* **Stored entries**
=== Section Start ===

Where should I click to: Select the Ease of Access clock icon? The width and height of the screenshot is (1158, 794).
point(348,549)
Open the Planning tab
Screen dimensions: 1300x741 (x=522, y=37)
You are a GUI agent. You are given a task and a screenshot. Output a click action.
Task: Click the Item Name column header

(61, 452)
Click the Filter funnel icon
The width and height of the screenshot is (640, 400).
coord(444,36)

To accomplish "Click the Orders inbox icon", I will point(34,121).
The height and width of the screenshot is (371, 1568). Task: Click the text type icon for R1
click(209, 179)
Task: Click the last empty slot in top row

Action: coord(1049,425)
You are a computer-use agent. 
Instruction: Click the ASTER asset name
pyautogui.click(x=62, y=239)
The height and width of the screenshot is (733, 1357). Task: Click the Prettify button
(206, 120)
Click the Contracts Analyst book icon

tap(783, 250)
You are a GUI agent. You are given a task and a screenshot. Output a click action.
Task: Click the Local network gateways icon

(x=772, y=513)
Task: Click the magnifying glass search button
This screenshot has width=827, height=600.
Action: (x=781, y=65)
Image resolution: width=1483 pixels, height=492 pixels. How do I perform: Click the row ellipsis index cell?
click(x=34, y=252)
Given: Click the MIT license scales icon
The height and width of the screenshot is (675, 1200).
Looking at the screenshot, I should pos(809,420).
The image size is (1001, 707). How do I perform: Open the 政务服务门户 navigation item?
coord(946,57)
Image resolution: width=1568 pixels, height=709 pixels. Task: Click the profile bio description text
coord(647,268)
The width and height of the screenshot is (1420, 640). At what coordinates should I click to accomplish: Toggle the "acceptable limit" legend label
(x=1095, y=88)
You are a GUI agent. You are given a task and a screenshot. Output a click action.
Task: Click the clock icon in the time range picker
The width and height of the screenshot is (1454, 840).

=== Section End ===

* **YOUR INSTRUCTIONS**
Each line above must be reproduced exactly as it stands.

* **SOLVED PROBLEM**
Where should I click to: Select the Ease of Access clock icon? The width and height of the screenshot is (1158, 794).
point(348,549)
Open the Planning tab
Screen dimensions: 1300x741 (x=522, y=37)
You are a GUI agent. You are given a task and a screenshot. Output a click action.
Task: Click the Item Name column header

(61, 452)
Click the Filter funnel icon
The width and height of the screenshot is (640, 400).
coord(444,36)

To accomplish "Click the Orders inbox icon", I will point(34,121).
The height and width of the screenshot is (371, 1568). Task: Click the text type icon for R1
click(209, 179)
Task: Click the last empty slot in top row

Action: coord(1049,425)
You are a computer-use agent. 
Instruction: Click the ASTER asset name
pyautogui.click(x=62, y=239)
The height and width of the screenshot is (733, 1357). Task: Click the Prettify button
(206, 120)
Click the Contracts Analyst book icon

tap(783, 250)
You are a GUI agent. You are given a task and a screenshot. Output a click action.
Task: Click the Local network gateways icon

(x=772, y=513)
Task: Click the magnifying glass search button
This screenshot has width=827, height=600.
Action: (x=781, y=65)
Image resolution: width=1483 pixels, height=492 pixels. How do I perform: Click the row ellipsis index cell?
click(x=34, y=252)
Given: Click the MIT license scales icon
The height and width of the screenshot is (675, 1200).
Looking at the screenshot, I should pos(809,420).
The image size is (1001, 707). How do I perform: Open the 政务服务门户 navigation item?
coord(946,57)
Image resolution: width=1568 pixels, height=709 pixels. Task: Click the profile bio description text
coord(647,268)
The width and height of the screenshot is (1420, 640). At what coordinates should I click to accomplish: Toggle the "acceptable limit" legend label
(x=1095, y=88)
You are a GUI agent. You are given a task and a screenshot. Output a click action.
Task: Click the clock icon in the time range picker
The width and height of the screenshot is (1454, 840).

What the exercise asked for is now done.